◆ **Exercise text**

▬▬▬▬▬▬▬▬▬▬

However, when personal health data are used to create an electronic health record with the aim of mapping a patient’s history “from cradle to grave”, the legislator considers this processing to be carried out for different specific purposes, which ultimately concerns the patient’s healthcare, but is not solely related to a single health issue, so much as a general assessment of the patient’s health and so consent becomes a requirement for the legitimate processing of personal data. Further purposes are added to that of healthcare, such as those regarding scientific research and public healthcare management.

It is clear that the legislator considers the processing of personal data concerning a specific single event and the electronic processing of a collection of personal data in a totally different way.

The amount and, above all, the way in which data are processed (by electronic means) lead the legislator to provide for an ad hoc regulation. Processing by electronic means causes greater concern with regard to data access and safety. However, it should not be forgotten that in these cases the most serious problems are above all cultural and organizational and that they remain even if processing is not carried out by electronic means, but analogically.

What is more, the use of information technologies and the creation of data collections create the illusion of dealing with a complete set of information, whereas the legislator rejects such completeness. By providing for the right to block personal data and allowing the patient to conceal such an operation, not only does the legislator not allow the health professional to know whether the electronic health record is complete, but not even to know whether the patient has blocked any personal data. The doctor who relies on the completeness of the information provided will have to take into account the consequences in terms of civil liability, given that the completeness of information is not guaranteed but is simply an illusion. In such a scenario, there is the risk that only limited benefit can be gained from the use of electronic health records in terms of efficiency on the part of public administration, which manages and oversees the majority of the public healthcare system and the relative public expenditure. Any benefit deriving from the use of an electronic health record is therefore influenced by the patient’s personal evaluation and not by either that of public administration, or the healthcare provider. Therefore, the use of such a tool does not appear to create wide-ranging benefit for the system, but is only beneficial on an individual case by case basis. In other words, it is the individual’s perspective which is chosen, even if the system in use is effective and only achieves its set goals when the data collected are fully complete. Effectiveness and speed of treatment, efficiency on the part of public administration, reduction in public spending all in part give way to the principle of self-determination.

▬▬▬▬▬▬▬▬▬▬

◆ **Source information**

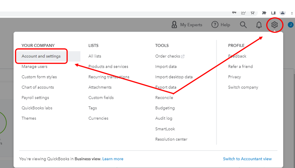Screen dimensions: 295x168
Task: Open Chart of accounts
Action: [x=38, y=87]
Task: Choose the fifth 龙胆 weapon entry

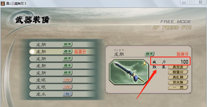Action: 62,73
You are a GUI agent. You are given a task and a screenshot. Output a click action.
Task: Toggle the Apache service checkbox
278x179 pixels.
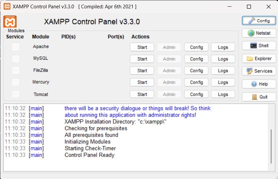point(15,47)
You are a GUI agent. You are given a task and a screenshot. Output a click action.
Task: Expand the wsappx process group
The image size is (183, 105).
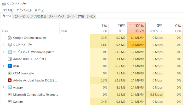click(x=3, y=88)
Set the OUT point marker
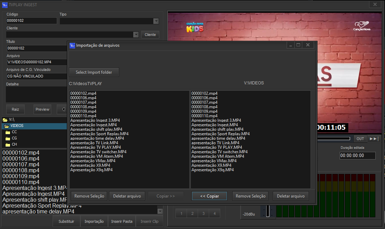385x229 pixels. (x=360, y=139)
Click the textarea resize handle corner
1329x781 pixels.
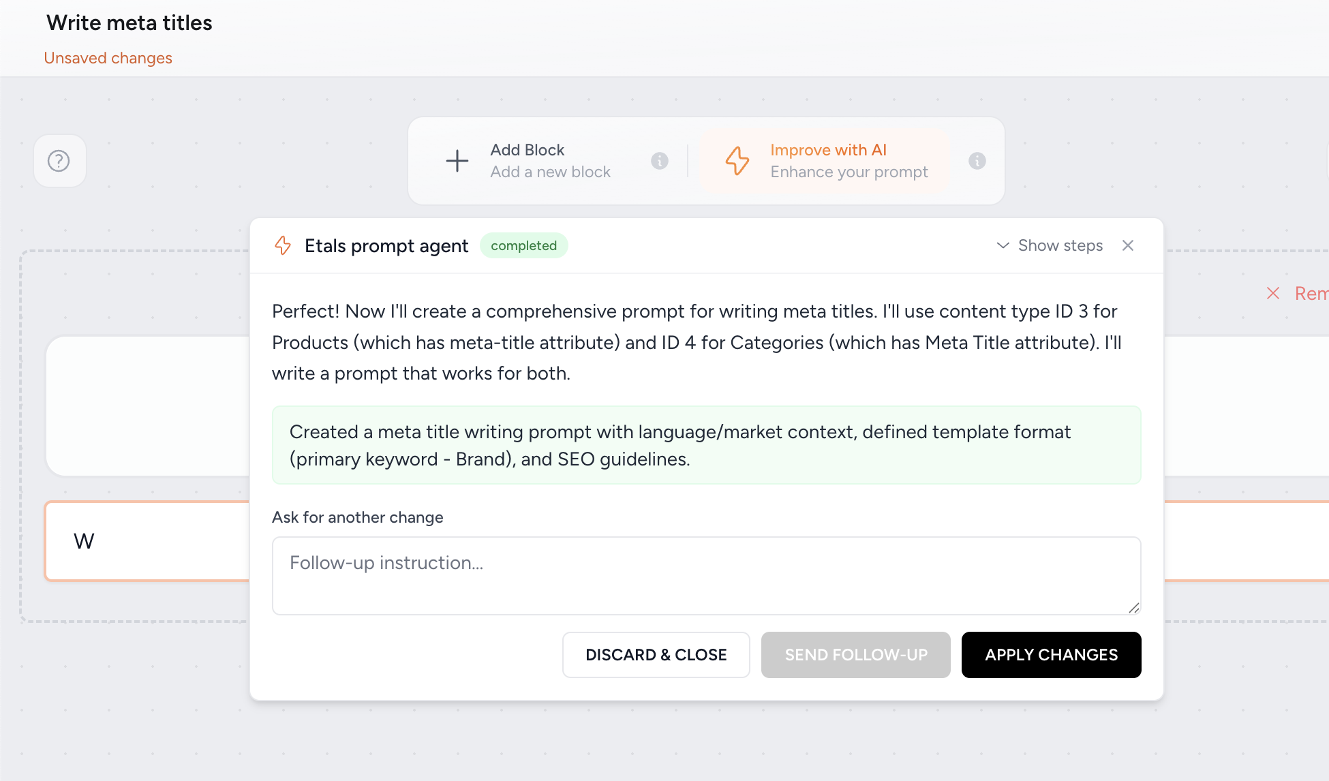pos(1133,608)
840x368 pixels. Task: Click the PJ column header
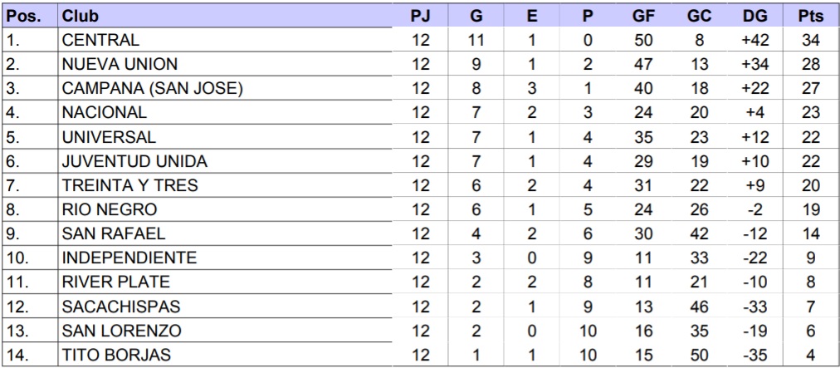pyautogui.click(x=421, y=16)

▬▬▬▬▬▬▬▬▬▬

◆ **Problem set**
a. Reproduce the passage on electronic health records word for word, starting at "However, when personal" and ending at "totally different way.".
b. Go on with the passage on electronic health records from where it stops.

◆ **Answers to the exercise**
a.
However, when personal health data are used to create an electronic health record with the aim of mapping a patient’s history “from cradle to grave”, the legislator considers this processing to be carried out for different specific purposes, which ultimately concerns the patient’s healthcare, but is not solely related to a single health issue, so much as a general assessment of the patient’s health and so consent becomes a requirement for the legitimate processing of personal data. Further purposes are added to that of healthcare, such as those regarding scientific research and public healthcare management.

It is clear that the legislator considers the processing of personal data concerning a specific single event and the electronic processing of a collection of personal data in a totally different way.

b.
The electronic health record certainly remains a useful tool for both private citizens and public administration in a number of ways. For example, documents which the patient has allowed access to are available, the private citizen is also able to obtain information quickly and health databases are created which are useful for patients themselves.

The question which still lurks in the background and remains unanswered is this: “who do personal data belong to?”. In fact it is a question which has been badly framed and should really be split into two different questions, namely, “who controls personal data?” and “who can use them?”. In the intangible world, we should not use an approach based on the concept of ownership, but rather one based on the right to use. By this logic, the focus should not be on “property”, but rather on “license”.

The volume coordinated by Carlo Bottari addresses many of the issues discussed in papers by authors from various countries which recount different experiences. The authors are also different both professionally and in terms of their roles, which lets the reader put together complementary points of view and get a complete overall picture.